DeGraft-Hanson helped initiate the Ghana Study Abroad program,
and in the summer of 2001, UGA students in landscape architecture
and historic preservation programs became short-term permanent
staff members at the Office of the Regional Director, Town
and Country Planning in Cape Coast, Ghana. Students were partnered
with local staff for four weeks where they analyzed twelve
pre-identified sites that needed urban improvement in Cape
Coast. The student-practitioner teams conducted site analyses,
research and interviews with Cape Coast decision makers and
citizens, producing conceptual environmental development plans
for six of the sites.
“One of the six sites we drew rehabilitation plans for
was the historic town square, Victoria Park," said DeGraft-Hanson,
who planned and organized the class with historic preservation
faculty member Pratt Cassity. "I remember family visits
to the park, especially for the town’s annual ‘Afahye’

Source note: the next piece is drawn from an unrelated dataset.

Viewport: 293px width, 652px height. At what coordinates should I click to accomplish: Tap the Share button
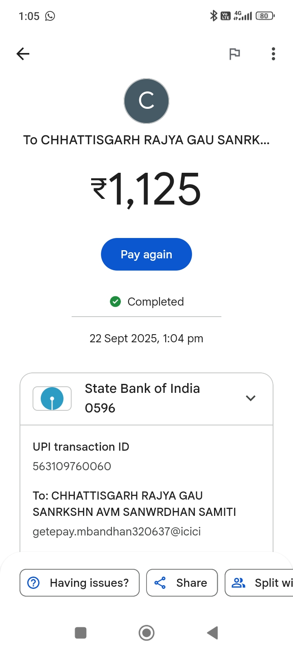tap(182, 583)
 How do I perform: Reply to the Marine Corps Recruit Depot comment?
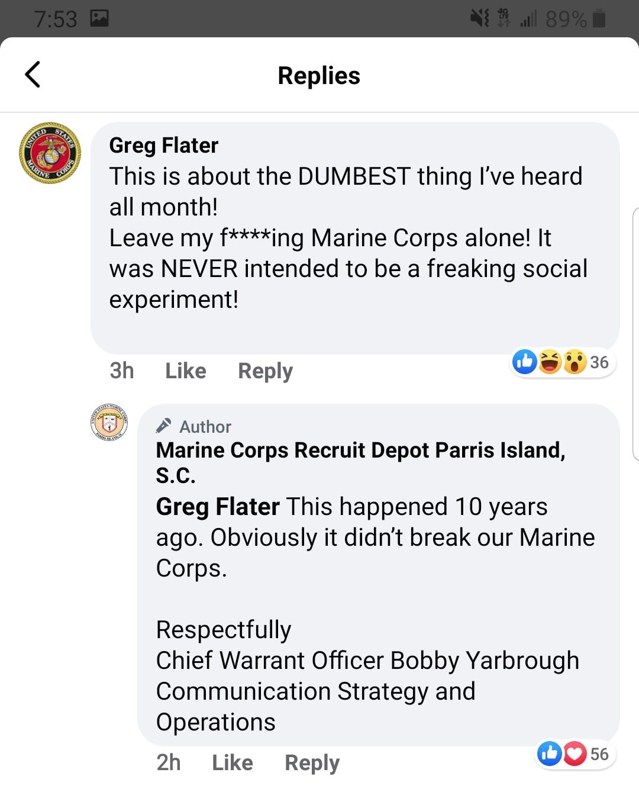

(harvest) festival. It was very rewarding to see the students
I work with now helping to rejuvenate the place where I grew
up.”
DeGraft-Hanson was not the only one who wanted to see the
plans. The eagerly awaited final designs were presented to
a large audience, including local chiefs and town council
members. Ghanaian television, radio and newspapers covered
the event. The work begun in Cape Coast during summer 2001
is finally yielding green results. As a result of a recent
grant from the Ghana government and the World Bank, the plans
designed by the UGA faculty and students are finally being
implemented. The town has already planted several hundreds
of street trees and made environmental improvements per the
2001 UGA planning and design documents.
This unique opportunity for partnership has produced not
only optimal solutions to urban problems but also lasting
relationships between the students and the Ghanaian counterparts.
In summer 2004, Cassity returned to another town in Ghana,
Akim-Oda, with four environmental design graduate students.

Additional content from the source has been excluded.